Applied Artificial Intelligence Project
This project implements a retrieval-based AI chatbot designed to automate Frequently Asked Questions (FAQ) support.
Unlike generative models (such as GPT), this agent relies on TF-IDF (Term Frequency–Inverse Document Frequency) and Cosine Similarity to accurately map user queries to a predefined knowledge base, ensuring factual, consistent, and deterministic responses.

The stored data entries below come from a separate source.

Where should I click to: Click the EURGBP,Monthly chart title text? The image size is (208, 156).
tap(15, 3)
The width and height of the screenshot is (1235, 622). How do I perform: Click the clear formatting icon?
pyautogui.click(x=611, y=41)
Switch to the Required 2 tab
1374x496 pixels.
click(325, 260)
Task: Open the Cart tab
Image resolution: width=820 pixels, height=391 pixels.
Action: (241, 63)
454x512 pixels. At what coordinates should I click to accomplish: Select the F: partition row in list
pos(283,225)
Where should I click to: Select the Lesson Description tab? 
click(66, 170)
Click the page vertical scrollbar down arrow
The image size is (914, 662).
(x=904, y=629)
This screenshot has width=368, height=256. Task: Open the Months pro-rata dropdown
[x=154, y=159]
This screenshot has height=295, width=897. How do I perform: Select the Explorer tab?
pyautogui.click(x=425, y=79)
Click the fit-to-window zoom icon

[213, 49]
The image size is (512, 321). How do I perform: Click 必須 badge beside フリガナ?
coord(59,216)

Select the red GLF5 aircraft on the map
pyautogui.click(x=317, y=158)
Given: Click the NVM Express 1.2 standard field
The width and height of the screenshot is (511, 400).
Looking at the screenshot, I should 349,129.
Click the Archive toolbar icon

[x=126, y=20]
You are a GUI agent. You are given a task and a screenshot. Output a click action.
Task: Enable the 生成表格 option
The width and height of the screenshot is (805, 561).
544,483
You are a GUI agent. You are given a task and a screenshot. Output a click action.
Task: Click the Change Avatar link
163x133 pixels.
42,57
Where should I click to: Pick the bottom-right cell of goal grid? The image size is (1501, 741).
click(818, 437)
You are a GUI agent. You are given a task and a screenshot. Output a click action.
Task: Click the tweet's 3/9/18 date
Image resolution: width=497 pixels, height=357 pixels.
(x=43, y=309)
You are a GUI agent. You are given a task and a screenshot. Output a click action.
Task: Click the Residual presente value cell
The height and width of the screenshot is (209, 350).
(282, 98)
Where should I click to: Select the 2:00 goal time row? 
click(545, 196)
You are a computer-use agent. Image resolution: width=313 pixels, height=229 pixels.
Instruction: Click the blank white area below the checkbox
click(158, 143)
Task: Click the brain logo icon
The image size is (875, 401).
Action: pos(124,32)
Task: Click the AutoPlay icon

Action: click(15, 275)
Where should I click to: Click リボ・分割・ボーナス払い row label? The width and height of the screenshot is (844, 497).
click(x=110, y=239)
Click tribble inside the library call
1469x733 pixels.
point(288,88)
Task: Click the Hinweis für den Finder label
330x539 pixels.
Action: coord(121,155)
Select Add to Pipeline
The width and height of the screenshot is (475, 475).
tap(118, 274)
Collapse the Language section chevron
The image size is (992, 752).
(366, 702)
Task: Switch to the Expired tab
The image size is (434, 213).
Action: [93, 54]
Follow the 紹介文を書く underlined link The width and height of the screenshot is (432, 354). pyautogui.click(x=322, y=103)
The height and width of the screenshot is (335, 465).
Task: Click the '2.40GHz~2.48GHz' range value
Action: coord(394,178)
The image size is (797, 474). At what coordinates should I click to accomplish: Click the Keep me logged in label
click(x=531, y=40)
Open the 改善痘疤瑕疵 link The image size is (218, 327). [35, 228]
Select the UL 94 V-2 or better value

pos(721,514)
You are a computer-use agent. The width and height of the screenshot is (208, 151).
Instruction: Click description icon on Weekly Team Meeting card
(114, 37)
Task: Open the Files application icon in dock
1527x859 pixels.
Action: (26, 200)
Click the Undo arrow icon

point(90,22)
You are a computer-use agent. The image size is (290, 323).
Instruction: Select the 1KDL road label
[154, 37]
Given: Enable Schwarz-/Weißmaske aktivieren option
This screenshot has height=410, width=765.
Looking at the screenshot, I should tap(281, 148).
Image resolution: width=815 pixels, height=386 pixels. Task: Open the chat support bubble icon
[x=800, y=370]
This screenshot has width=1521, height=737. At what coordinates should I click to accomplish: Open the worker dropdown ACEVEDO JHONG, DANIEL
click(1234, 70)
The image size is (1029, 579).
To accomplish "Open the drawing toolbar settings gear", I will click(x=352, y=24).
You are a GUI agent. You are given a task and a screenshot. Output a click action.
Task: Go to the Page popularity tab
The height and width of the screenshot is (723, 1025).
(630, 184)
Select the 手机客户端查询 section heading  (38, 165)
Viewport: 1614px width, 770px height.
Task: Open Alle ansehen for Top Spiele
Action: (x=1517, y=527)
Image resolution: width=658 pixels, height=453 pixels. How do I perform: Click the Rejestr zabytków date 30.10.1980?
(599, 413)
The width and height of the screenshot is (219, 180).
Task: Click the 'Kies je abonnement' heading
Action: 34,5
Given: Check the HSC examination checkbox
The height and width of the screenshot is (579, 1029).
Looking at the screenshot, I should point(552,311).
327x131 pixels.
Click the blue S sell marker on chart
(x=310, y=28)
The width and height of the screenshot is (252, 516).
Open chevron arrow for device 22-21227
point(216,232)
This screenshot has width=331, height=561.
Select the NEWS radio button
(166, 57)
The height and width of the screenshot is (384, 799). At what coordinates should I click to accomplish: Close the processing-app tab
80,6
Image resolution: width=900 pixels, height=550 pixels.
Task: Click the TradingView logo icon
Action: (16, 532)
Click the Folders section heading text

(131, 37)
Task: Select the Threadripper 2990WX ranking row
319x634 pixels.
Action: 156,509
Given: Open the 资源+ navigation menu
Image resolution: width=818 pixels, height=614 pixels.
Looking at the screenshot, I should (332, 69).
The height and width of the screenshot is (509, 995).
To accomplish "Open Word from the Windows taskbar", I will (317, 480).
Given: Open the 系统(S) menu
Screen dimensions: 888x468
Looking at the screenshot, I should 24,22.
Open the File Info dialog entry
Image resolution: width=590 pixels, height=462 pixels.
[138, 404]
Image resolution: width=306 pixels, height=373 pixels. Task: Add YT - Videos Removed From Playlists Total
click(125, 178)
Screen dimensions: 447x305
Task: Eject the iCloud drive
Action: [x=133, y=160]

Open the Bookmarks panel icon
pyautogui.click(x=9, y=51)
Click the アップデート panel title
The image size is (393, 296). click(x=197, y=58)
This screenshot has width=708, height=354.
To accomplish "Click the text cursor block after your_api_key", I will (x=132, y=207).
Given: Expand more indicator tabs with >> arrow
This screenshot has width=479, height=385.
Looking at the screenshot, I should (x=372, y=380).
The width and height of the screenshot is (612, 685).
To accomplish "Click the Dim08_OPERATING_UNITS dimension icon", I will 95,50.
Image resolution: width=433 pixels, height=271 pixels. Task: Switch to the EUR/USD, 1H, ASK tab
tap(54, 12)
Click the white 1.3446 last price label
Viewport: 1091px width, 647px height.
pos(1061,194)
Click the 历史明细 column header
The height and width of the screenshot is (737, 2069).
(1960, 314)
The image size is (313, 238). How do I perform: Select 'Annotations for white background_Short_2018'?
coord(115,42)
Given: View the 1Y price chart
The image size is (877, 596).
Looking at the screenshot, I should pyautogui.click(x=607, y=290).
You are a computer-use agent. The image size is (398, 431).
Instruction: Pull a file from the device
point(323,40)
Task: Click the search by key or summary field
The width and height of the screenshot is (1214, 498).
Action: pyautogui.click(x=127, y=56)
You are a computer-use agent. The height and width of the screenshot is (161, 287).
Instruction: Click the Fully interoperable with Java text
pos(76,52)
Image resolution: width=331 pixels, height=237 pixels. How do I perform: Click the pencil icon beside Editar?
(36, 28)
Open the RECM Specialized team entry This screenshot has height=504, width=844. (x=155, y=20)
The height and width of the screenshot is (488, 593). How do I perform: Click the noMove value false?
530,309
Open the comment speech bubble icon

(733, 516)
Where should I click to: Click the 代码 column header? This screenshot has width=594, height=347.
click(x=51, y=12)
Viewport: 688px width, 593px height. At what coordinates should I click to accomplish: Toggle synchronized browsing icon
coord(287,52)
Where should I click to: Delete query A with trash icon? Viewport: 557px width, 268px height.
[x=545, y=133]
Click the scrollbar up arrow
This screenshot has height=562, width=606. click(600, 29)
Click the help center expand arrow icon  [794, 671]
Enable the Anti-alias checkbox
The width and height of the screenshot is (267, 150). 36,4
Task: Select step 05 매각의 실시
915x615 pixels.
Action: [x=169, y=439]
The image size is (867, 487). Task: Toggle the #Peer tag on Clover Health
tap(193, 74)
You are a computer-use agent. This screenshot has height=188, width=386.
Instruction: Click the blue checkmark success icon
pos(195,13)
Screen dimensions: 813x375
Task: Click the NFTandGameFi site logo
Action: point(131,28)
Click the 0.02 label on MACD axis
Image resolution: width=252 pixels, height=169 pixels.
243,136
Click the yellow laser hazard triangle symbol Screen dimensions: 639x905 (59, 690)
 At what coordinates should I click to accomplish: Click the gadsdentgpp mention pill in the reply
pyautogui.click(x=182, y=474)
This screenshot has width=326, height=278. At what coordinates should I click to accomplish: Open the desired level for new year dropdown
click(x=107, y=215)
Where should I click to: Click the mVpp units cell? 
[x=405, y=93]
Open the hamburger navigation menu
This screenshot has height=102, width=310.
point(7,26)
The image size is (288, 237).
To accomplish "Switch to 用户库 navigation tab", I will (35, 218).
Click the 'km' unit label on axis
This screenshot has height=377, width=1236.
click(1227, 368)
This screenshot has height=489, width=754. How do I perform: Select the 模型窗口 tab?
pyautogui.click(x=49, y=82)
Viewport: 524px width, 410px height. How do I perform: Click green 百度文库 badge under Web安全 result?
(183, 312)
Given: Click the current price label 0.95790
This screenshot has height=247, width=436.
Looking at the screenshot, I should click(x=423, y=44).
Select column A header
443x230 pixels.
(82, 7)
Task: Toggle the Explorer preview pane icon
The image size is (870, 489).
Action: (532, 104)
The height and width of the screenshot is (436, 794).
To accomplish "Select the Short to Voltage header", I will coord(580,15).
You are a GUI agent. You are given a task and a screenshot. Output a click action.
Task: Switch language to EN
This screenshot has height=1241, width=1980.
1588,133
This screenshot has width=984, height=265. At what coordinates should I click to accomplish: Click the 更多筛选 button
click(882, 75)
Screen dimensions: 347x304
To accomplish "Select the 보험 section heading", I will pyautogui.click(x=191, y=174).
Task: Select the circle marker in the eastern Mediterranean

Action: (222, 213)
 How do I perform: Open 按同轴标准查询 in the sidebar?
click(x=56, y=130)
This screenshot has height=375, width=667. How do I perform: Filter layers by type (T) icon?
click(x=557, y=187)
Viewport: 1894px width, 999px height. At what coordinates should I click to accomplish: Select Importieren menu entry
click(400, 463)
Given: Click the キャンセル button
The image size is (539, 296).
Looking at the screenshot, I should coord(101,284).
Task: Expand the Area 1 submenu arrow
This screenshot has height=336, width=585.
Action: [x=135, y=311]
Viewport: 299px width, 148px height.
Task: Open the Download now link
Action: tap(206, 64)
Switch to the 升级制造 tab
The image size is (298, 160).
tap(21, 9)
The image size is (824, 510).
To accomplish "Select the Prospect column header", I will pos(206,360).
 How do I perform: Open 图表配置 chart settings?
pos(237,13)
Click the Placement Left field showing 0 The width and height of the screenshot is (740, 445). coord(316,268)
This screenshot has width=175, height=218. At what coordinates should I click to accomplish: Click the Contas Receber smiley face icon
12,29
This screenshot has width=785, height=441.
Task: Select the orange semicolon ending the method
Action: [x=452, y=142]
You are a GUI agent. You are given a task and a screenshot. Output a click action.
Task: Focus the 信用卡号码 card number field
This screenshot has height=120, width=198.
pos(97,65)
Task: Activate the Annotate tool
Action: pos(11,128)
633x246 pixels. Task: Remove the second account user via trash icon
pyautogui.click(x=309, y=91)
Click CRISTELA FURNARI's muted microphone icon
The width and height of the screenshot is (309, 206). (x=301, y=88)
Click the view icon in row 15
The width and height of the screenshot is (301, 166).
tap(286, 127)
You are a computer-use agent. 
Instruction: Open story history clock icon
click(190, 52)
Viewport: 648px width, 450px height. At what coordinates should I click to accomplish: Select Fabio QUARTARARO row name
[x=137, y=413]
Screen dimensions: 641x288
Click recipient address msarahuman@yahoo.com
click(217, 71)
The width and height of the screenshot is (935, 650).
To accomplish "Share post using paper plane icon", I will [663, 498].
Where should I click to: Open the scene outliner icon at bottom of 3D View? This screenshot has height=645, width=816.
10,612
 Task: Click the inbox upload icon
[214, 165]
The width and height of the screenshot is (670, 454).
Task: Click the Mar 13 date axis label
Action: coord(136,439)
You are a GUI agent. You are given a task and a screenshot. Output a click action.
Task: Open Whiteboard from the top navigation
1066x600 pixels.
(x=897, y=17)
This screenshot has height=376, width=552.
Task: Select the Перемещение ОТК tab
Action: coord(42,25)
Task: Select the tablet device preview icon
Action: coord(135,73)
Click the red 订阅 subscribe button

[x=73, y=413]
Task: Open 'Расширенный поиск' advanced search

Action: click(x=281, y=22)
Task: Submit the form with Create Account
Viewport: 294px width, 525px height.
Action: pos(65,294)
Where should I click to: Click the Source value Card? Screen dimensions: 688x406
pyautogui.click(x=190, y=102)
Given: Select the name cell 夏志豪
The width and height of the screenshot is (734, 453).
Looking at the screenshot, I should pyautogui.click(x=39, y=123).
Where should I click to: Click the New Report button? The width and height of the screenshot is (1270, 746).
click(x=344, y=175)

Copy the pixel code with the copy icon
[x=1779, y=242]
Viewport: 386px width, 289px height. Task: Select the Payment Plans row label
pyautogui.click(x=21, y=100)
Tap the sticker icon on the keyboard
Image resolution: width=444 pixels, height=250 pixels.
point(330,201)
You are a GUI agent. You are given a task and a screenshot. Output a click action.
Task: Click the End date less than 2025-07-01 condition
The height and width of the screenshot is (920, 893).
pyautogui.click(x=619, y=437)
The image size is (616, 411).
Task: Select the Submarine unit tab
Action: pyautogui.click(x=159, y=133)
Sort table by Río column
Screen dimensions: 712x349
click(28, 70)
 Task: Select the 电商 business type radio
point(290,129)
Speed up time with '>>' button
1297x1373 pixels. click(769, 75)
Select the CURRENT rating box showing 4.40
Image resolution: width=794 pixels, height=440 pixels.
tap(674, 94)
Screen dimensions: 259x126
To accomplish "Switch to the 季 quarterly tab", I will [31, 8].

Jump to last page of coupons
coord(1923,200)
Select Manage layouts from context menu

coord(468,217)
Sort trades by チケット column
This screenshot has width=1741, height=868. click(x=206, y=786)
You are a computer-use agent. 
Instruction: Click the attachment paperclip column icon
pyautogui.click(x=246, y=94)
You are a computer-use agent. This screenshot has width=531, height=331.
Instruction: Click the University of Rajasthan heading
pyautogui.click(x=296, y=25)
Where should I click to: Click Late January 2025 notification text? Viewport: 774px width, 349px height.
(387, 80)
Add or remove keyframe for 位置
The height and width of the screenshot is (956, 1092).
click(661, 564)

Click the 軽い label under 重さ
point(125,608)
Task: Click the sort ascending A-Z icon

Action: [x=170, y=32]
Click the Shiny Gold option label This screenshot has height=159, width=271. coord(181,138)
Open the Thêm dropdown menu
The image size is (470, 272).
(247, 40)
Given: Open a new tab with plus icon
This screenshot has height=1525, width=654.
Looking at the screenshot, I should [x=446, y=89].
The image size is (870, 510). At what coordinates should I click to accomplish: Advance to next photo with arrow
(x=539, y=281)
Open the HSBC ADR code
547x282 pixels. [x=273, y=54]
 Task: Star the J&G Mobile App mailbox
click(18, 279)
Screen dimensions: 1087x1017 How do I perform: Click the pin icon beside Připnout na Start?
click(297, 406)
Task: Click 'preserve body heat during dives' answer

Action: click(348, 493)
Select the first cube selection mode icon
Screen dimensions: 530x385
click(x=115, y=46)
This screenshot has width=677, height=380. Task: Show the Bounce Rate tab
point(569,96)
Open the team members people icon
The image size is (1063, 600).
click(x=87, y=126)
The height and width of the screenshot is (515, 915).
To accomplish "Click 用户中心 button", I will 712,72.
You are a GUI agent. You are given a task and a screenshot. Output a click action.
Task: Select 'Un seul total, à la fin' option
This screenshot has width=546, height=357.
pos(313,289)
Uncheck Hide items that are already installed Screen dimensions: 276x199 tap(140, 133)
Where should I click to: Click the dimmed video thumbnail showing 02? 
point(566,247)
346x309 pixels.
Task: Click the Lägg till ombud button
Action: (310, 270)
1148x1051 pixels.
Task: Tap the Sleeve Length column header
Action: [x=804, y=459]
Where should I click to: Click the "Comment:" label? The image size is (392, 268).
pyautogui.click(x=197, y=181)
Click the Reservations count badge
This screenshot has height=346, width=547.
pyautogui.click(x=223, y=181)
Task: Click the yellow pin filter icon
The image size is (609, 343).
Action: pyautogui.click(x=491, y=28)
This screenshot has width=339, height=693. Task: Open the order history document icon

The system also includes a hybrid engine capable of handling both technical queries and small talk, resulting in a more natural user experience.
-
Intelligent Retrieval
Implement TF-IDF vectorization to convert text into numerical representations. -
Similarity Matching
Use Cosine Similarity to identify the closest matching FAQ entry. -
Hybrid Response System
Combine:- Machine Learning–based retrieval for FAQs
- Rule-based logic for greetings and small talk
-
Performance Analytics
Visualize chatbot accuracy and confidence scores using Matplotlib and Seaborn. -
Threshold Gating
Apply a confidence threshold (e.g.,< 50%) to gracefully handle unknown or irrelevant queries.
- Language: Python
- NLP & Machine Learning:
scikit-learn(TfidfVectorizer, cosine_similarity)re(Regular Expressions)
- Data Processing:
numpy - Visualization:
matplotlib,seaborn
-
Preprocessing
- User input is cleaned (lowercased, special characters removed).
-
Vectorization
- User queries and the FAQ knowledge base are converted into TF-IDF vectors.
-
Similarity Calculation
- Cosine similarity is computed between the user query and all stored FAQs.
-
Response Selection
- If a small talk pattern is detected (e.g., "Hi", "Bye"), the chatbot responds immediately.
- Otherwise, the FAQ with the highest similarity score is returned.
- If the highest score falls below the defined threshold, a fallback response is returned:
"I'm not sure about that..."
# 1 Install dependencies
pip install scikit-learn numpy matplotlib seaborn
# 2 Run the script
python FAQ_AI_Chatbot.py